_VOCI ESTRATTE:_
══════════

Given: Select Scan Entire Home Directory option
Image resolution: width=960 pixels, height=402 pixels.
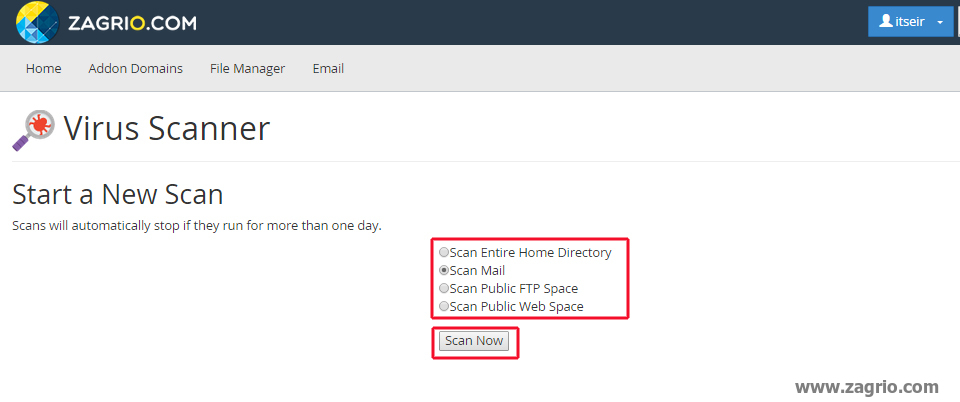Looking at the screenshot, I should pyautogui.click(x=444, y=253).
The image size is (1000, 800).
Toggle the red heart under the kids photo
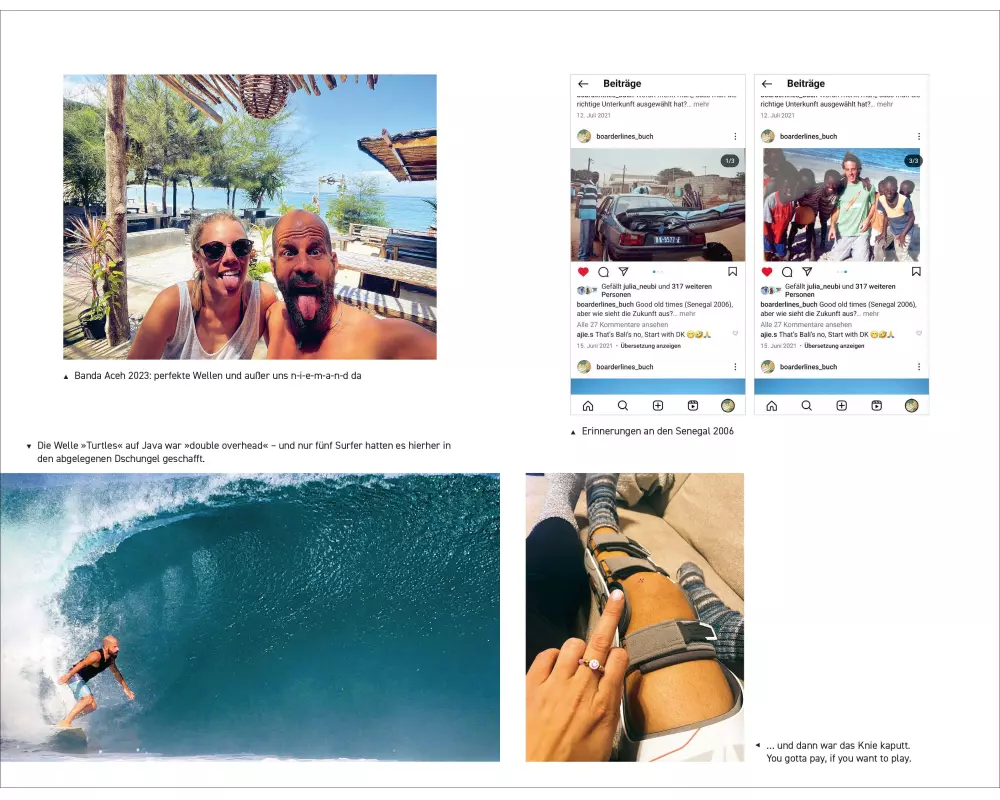(x=767, y=272)
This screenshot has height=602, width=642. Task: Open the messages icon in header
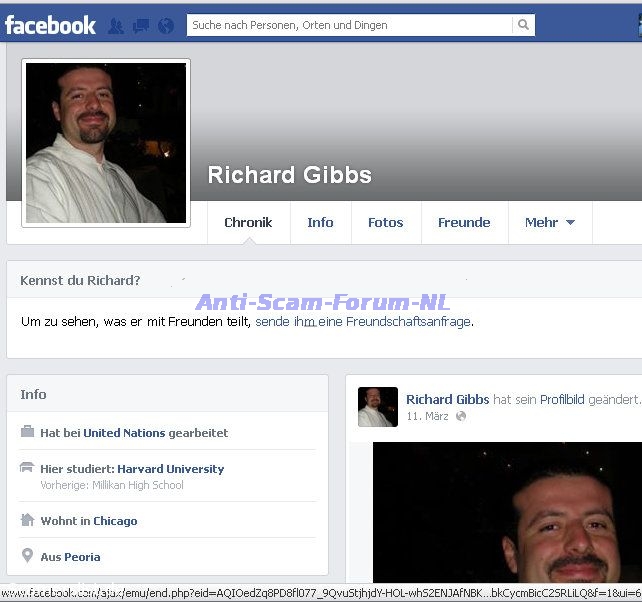coord(141,26)
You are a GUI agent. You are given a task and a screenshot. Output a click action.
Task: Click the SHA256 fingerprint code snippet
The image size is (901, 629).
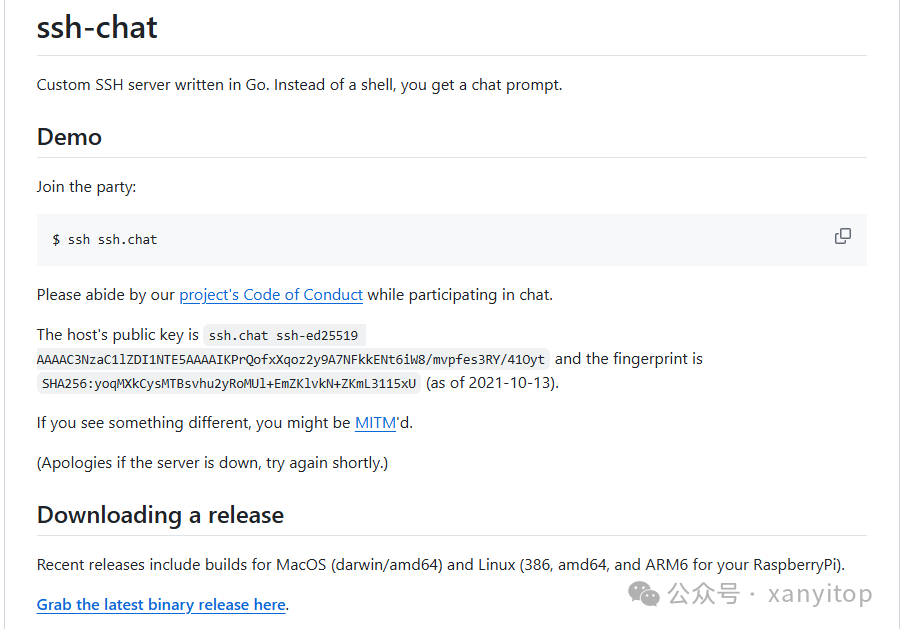click(229, 383)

══════════

_COSA SI RICHIEDE:_
Puoi ricopiare fedelmente, riga per riga, il testo di tutte le voci qui sopra, omettendo le immagini?

_RISPOSTA CORRETTA:_
Given: Select Scan Entire Home Directory option
Image resolution: width=960 pixels, height=402 pixels.
Looking at the screenshot, I should pyautogui.click(x=444, y=253).
The image size is (1000, 800).
Toggle the red heart under the kids photo
(x=767, y=272)
This screenshot has height=602, width=642. Task: Open the messages icon in header
coord(141,26)
You are a GUI agent. You are given a task and a screenshot. Output a click action.
Task: Click the SHA256 fingerprint code snippet
The image size is (901, 629).
click(229, 383)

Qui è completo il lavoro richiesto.